■ The task ■
Report back each line of the data that contains the word "will".

Dataset records:
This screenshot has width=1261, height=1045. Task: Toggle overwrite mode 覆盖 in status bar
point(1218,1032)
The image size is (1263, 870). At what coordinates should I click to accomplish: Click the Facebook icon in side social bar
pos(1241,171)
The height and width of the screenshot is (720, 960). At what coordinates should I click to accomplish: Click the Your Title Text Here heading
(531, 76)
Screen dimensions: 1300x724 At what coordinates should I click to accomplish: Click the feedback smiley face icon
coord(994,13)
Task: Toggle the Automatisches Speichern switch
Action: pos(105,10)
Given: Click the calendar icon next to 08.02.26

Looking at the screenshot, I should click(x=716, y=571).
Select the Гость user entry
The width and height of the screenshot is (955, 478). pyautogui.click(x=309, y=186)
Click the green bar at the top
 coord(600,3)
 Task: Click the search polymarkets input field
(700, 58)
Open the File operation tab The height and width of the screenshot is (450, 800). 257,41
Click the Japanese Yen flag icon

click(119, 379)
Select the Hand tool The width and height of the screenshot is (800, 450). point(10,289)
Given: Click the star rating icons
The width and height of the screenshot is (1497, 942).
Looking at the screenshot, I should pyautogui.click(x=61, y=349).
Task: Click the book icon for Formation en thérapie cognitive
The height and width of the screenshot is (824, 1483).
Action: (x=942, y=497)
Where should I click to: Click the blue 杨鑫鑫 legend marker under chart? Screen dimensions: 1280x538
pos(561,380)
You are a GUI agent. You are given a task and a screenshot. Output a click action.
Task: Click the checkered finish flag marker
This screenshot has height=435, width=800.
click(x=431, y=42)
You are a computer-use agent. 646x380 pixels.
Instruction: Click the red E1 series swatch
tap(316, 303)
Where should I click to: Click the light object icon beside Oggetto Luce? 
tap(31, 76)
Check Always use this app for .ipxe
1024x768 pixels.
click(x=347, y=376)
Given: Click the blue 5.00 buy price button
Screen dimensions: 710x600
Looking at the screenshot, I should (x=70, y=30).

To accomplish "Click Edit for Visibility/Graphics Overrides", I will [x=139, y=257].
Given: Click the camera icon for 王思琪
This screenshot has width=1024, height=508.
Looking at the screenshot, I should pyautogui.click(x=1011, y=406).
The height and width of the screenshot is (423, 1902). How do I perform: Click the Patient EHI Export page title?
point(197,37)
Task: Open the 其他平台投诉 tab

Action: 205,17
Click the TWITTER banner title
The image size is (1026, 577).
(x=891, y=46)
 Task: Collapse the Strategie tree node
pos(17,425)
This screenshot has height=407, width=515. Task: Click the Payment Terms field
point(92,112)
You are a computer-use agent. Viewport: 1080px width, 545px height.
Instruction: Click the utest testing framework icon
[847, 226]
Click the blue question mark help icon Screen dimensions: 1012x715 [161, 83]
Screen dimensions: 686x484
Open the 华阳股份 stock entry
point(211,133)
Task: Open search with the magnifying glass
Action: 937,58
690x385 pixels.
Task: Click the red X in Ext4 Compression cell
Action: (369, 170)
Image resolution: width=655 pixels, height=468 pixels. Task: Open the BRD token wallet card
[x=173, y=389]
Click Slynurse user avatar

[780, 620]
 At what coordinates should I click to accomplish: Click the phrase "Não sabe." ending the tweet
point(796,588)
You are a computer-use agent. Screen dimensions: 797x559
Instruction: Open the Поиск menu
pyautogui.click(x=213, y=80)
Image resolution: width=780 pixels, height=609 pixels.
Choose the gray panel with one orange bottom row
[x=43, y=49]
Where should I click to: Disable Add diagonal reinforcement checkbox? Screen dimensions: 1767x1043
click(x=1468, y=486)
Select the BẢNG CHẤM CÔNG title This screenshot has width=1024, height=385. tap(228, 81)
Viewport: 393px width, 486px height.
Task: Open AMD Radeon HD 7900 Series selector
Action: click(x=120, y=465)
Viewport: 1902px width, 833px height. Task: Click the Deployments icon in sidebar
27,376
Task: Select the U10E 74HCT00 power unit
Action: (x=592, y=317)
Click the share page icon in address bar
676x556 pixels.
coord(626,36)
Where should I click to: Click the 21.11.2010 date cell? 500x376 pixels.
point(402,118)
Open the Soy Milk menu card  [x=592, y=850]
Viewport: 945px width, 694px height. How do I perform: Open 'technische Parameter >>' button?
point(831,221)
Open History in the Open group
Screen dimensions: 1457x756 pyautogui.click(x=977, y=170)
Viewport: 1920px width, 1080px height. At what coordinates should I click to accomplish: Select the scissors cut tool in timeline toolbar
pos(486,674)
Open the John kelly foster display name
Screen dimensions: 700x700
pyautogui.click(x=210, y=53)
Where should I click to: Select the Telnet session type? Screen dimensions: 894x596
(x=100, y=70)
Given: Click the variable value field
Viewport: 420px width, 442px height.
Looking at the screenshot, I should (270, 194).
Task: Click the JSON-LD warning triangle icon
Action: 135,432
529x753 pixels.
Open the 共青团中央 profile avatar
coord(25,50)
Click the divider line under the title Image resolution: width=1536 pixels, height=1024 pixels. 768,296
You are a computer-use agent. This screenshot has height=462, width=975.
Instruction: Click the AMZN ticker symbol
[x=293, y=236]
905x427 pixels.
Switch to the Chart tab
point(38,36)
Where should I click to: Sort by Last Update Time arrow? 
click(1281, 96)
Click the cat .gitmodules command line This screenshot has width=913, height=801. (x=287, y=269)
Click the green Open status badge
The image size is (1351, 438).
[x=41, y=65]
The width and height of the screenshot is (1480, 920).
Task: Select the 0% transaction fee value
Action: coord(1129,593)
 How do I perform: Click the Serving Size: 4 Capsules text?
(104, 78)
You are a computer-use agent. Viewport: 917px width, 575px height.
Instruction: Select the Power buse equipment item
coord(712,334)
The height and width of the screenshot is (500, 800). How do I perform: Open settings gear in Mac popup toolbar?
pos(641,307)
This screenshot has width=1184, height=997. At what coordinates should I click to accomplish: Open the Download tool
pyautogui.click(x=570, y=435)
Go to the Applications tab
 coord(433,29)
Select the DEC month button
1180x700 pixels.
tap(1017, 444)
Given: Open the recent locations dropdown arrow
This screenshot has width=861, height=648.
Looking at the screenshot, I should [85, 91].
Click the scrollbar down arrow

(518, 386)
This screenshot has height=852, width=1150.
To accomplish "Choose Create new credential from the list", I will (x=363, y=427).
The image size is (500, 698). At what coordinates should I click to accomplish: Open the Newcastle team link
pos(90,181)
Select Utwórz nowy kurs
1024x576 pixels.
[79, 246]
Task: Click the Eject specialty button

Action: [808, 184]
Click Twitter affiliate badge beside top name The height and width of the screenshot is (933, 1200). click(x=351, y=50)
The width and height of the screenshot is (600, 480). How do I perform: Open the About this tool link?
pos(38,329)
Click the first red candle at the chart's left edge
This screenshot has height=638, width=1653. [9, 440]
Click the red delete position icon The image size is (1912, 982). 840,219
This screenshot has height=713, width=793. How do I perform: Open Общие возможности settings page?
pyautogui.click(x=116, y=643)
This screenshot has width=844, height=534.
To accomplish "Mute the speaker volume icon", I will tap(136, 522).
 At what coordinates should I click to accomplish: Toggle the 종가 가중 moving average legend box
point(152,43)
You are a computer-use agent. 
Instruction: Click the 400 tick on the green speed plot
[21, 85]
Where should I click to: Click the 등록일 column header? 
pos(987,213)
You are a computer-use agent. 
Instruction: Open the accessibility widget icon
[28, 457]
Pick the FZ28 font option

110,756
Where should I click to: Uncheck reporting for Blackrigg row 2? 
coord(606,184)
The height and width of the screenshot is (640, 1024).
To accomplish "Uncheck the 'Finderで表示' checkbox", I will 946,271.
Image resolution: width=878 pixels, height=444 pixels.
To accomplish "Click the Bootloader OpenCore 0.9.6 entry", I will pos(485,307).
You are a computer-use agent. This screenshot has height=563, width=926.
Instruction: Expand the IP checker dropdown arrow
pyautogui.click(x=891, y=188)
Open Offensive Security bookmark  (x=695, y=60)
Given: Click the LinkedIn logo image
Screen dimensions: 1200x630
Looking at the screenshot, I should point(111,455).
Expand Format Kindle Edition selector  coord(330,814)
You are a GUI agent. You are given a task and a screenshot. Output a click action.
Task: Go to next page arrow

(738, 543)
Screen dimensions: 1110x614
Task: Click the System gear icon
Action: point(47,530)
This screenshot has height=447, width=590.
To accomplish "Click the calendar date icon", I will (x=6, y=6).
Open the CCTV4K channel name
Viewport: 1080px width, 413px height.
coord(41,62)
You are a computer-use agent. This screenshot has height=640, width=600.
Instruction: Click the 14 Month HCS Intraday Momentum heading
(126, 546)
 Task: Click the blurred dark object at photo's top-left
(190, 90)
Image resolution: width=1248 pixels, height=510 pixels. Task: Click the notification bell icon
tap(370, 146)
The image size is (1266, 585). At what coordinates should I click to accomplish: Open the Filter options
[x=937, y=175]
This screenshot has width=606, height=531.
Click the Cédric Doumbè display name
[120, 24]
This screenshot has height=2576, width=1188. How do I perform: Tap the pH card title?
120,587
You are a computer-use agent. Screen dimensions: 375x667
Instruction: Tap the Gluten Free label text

■ Response to this exercise ■
To accomplish "Click Edit for Visibility/Graphics Overrides", I will [x=139, y=257].
To accomplish "Choose Create new credential from the list", I will (x=363, y=427).
To accomplish "Mute the speaker volume icon", I will tap(136, 522).
To accomplish "Uncheck the 'Finderで表示' checkbox", I will 946,271.
To accomplish "Click the Bootloader OpenCore 0.9.6 entry", I will pos(485,307).
To accomplish "Click the calendar date icon", I will (x=6, y=6).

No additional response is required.